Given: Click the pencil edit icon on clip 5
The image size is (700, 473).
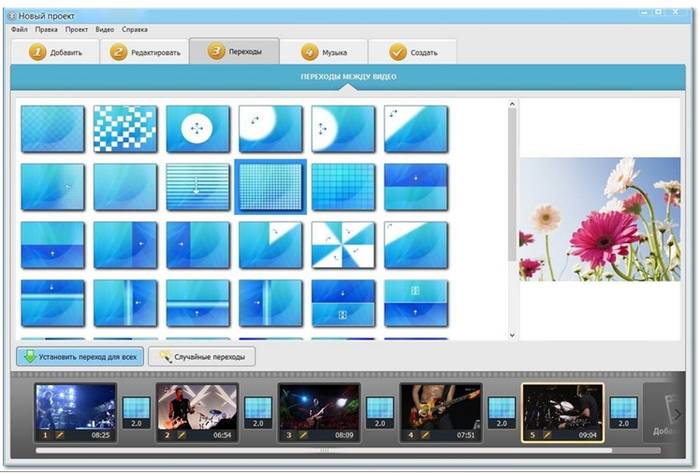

--

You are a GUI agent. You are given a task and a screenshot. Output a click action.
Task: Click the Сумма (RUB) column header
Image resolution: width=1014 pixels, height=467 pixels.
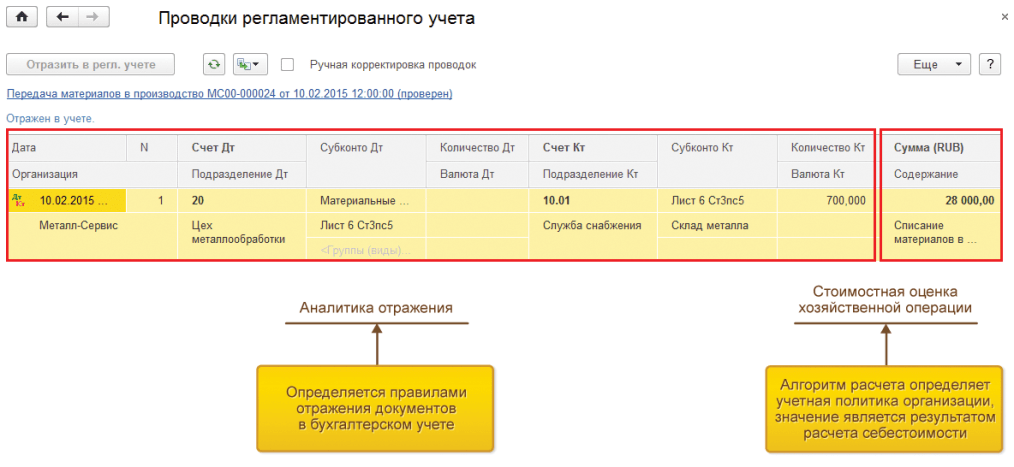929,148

## WORK TO BE COMPLETED
All lines in the listing above from the line containing "Given: Click the pencil edit icon on clip 5" to the line containing "The image size is (700, 473).", inclusive, should be retyped exactly; no other lines should appear.

## WRITTEN REPLY
Given: Click the pencil edit icon on clip 5
The image size is (700, 473).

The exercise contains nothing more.